◆ REQUEST ◆
In the limit question, why does the poster say the function's value at x = 1 cannot be found directly?

◆ EXTRACTED TEXT ◆
How to show $\lim_{x \to 1} \frac{x + x^2 + \dots + x^n - n}{x - 1} = \frac{n(n + 1)}{2}$? I am able to evaluate the limit $$\lim_{x \to 1} \frac{x + x^2 + \dots + x^n - n}{x - 1} = \frac{n(n + 1)}{2}$$ for a given $n$ using l'Hôspital's (Bernoulli's) rule.
The problem is I don't quite like the solution, as it depends on such a heavy weaponry. A limit this simple, should easily be evaluable using some clever idea. Here is a list of what I tried:


*

*Substitute $y = x - 1$. This leads nowhere, I think.

*Find the Taylor polynomial. Makes no sense, it is a polynomial.

*Divide by major term. Dividing by $x$ got me nowhere.

*Find the value $f(x)$ at $x = 1$ directly. I cannot as the function is not defined at $x = 1$.

*Simplify the expression. I do not see how I could.

*Using l'Hôspital's (Bernoulli's) rule. Works, but I do not quite like it.

◆ GIVEN DATA ◆

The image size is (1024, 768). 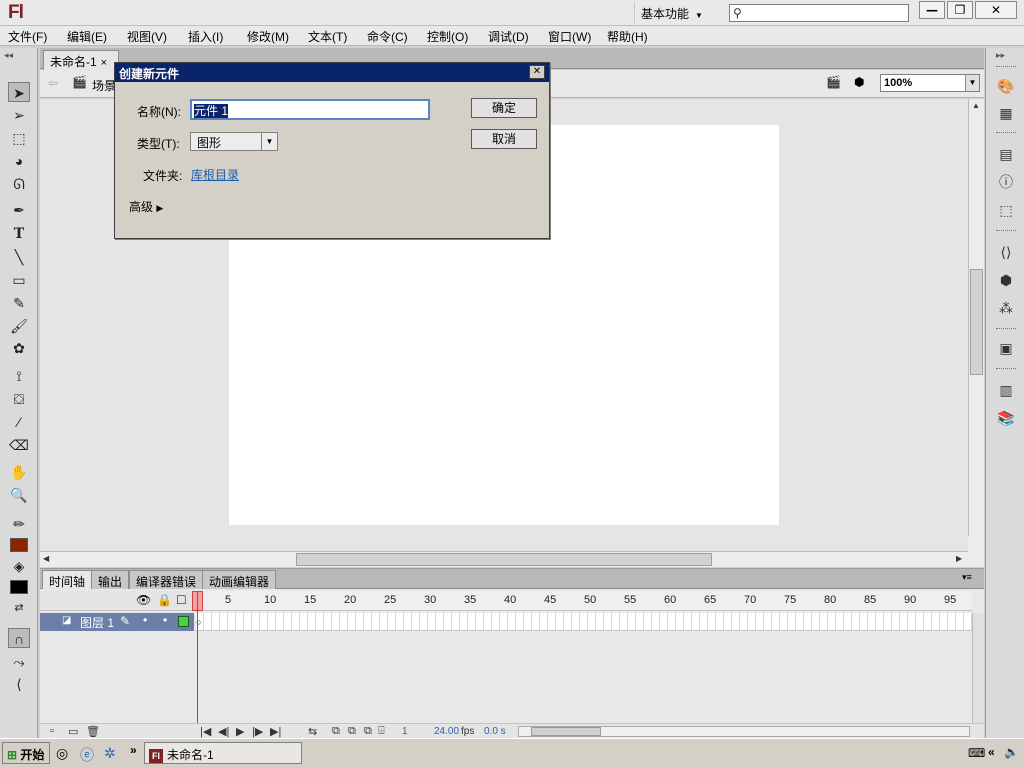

◆ FINISHED EXERCISE ◆
The function is not defined at x = 1.